Australian wildfires animals dead, fires kill half a billion animals.
Australia’s animal population is unquestionably special. Many of its best-known species, including kangaroos and koalas, are native to the country, and many animals found there aren’t found in any other nations outside zoos.
In the massive bushfires sweeping the country, Australia’s wildlife is helpless and populations are being devastated. Some of the most heartbreaking images and videos coming out of the crisis involve Australia’s animals — koalas shielding their babies from smoke, kangaroos being comforted, Patsy the Wonder Dog saving a herd of sheep, piles of burn cream and bandages stacked up, ready to treat injured wildlife.

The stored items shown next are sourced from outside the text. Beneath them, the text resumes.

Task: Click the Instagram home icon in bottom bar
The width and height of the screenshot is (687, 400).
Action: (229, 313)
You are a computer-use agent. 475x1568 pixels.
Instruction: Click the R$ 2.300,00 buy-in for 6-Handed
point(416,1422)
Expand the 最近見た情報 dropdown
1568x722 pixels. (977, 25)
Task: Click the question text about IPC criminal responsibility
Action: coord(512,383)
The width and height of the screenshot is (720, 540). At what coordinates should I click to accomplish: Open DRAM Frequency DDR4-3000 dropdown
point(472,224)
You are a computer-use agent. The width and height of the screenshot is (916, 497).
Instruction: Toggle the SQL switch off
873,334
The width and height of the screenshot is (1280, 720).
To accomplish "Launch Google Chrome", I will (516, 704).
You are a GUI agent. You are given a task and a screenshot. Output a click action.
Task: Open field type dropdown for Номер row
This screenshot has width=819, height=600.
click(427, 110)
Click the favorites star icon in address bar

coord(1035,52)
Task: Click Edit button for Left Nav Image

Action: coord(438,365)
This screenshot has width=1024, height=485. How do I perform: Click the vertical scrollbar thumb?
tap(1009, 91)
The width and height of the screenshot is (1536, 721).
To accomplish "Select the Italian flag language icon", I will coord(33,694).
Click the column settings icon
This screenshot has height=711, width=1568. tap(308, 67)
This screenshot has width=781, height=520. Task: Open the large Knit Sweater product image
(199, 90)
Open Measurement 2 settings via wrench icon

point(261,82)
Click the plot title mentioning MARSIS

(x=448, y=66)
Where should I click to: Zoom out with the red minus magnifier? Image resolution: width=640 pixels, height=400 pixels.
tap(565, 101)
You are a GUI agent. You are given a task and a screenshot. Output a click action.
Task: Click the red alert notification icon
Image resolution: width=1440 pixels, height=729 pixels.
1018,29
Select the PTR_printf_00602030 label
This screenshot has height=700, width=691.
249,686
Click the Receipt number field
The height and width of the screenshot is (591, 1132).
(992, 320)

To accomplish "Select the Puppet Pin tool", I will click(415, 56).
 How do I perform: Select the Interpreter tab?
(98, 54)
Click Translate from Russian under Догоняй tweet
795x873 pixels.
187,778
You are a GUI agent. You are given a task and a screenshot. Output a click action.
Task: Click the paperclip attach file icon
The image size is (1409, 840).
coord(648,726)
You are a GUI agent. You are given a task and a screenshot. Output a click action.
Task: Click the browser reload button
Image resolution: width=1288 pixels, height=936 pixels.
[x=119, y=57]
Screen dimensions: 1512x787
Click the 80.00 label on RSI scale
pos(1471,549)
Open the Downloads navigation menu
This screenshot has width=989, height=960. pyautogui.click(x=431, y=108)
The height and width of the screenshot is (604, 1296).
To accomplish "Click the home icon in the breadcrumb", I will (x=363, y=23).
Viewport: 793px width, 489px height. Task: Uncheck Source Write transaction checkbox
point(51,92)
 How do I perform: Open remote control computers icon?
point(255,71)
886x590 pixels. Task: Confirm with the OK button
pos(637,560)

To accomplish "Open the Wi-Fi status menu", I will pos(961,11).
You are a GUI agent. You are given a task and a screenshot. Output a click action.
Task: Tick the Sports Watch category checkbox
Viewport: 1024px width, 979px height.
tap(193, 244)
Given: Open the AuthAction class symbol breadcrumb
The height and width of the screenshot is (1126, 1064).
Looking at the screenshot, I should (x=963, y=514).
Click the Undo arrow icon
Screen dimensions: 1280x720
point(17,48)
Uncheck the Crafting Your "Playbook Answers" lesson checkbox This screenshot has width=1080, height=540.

Shockingly, no clear end is in sight. The bushfires, experts say, could last for months. As we point out in our primer on the fires, hot and dry conditions last through April in Australia, which won’t help the situation. But you can. Numerous charities are working around the clock to try and save Australia’s beloved animals. We’ll continue to update this post as conditions change and news breaks.
How many animals are involved?
This question is never going to have a definitive answer, but even the estimates are staggering. Unlike humans, animals don’t have birth certificates or other ways to track them accurately. But on Jan. 8, University of Sydney ecologist Chris Dickman offered a horrifying new estimate of the number of animals killed in the bushfires.
Dickman estimates more than a billion animals have been killed across Australia, with 800 million dead in the worst-hit state of New South Wales alone. Early estimates included only mammals, birds and reptiles, but Dickman notes that once the insect, bat and frog populations are added in, a billion begins to look like a low estimate.
The World Wide Fund for Nature, or WWF (known in the US and Canada as the World Wildlife Fund), used Dickman’s numbers to create its own sobering estimate that 1.25 billion animals may have been killed directly or indirectly by the fires.
A recent report in The New York Times notes that some experts are “dubious” about the numbers. There’s naturally limited access to the burned areas, and the death toll is arrived not by counting individual animals, but through math — multiplying the number of animals expected to inhabit a given area by the total acreage burned.
Which animals are affected?
So many different species, from livestock to insects, have been touched by the fires. There’s no way to make a chart of which populations were hit the hardest, but statistics on some of the different animals are beginning to emerge.
The images of injured koalas, long a favorite animal of many and an Australian icon, have dominated worldwide media coverage. Terri Irwin, widow of famed naturalist Steve Irwin, told Australian morning program Sunrise the koala’s natural instincts and habitat work against them. “Koala instinct is to go up, as safety is in the top of the tree,” Irwin said. “Eucalyptus trees have so much oil that they ignite and actually explode in a fire.”
Again, numbers are hard to come by, but the news isn’t good. A NASA image of Kangaroo Island off of Australia’s southern coast shows a full third of the island is now covered with burn scars or active fires. Ecologists in Flinders Chase National Park there estimate 25,000 koalas — half the island’s population — may have been killed.
Steve Irwin’s daughter Bindi Irwin recently posted about another species that’s been affected.
“Hundreds of grey-headed flying foxes, a species listed as vulnerable, have been flown to Queensland after the rescue center they were recovering in was at risk from fire and evacuated,” Irwin said. “Some of the orphans are now being cared for by the team at the zoo’s wildlife hospital until they’re big enough to go home, and there’s no threat of fire.”
She notes that the flying foxes are affected by other issues as well, and back in September, flying fox admissions to the zoo’s hospital “skyrocketed by over 750% due to drought conditions and lack of food.”